— What you are asked to do —
Please count how many lines in the items below contain the string "plus", matching case exactly. Reply with only that number.

— Start —

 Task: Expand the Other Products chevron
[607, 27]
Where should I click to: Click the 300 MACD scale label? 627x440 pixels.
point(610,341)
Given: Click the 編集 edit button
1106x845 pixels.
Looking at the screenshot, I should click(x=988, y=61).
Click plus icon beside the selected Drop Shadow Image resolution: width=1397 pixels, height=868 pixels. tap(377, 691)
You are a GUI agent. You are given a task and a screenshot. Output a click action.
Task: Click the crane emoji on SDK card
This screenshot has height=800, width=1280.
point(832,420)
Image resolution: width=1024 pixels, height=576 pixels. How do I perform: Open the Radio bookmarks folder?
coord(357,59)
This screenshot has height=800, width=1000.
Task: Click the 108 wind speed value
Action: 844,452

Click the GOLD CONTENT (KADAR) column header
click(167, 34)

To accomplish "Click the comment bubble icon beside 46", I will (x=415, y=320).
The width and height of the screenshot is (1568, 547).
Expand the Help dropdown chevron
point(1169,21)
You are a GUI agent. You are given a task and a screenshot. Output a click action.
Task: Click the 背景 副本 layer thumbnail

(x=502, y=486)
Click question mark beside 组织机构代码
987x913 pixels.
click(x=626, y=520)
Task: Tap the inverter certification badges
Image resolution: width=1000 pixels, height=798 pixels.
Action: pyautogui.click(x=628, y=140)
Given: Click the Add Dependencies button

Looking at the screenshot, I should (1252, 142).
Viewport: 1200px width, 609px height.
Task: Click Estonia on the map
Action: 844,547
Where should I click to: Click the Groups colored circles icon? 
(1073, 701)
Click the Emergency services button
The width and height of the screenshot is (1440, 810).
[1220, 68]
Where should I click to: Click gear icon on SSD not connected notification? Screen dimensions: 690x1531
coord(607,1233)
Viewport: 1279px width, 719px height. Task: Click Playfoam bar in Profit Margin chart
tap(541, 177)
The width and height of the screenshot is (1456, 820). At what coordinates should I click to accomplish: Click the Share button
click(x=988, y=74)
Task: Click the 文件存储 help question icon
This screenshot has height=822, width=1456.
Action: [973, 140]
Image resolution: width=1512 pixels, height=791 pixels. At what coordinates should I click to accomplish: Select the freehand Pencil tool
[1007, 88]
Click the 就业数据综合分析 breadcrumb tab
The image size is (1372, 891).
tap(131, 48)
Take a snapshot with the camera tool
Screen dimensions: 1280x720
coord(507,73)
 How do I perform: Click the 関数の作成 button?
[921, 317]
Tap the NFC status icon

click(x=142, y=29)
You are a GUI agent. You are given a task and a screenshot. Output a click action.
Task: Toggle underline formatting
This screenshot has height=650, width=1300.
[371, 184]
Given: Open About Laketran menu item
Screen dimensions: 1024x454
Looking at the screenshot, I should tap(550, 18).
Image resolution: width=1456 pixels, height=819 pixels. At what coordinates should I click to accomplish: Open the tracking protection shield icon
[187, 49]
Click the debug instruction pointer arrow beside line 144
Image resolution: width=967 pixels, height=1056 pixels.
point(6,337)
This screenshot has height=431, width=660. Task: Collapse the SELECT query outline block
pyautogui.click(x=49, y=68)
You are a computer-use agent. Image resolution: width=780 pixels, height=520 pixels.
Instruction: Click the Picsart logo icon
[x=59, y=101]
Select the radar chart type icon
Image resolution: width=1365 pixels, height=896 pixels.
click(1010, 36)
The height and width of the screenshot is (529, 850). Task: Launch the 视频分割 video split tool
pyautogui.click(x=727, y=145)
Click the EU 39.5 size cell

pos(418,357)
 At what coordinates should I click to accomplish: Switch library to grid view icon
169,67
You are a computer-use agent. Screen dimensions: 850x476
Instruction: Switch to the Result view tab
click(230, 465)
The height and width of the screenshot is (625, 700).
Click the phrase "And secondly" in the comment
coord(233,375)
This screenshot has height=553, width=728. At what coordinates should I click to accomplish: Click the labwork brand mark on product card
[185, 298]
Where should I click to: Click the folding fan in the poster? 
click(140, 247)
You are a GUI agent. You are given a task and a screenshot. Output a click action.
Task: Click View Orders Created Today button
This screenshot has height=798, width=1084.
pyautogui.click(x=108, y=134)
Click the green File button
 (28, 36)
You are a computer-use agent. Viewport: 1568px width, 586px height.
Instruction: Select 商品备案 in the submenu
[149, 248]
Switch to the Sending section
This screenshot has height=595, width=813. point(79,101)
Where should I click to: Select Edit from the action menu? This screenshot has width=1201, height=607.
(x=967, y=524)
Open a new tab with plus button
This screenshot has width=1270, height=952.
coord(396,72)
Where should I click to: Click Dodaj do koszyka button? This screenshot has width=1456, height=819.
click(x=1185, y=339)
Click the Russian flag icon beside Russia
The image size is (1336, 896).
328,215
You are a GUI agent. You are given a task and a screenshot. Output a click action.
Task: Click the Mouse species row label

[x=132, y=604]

— End —

— Expected answer —
2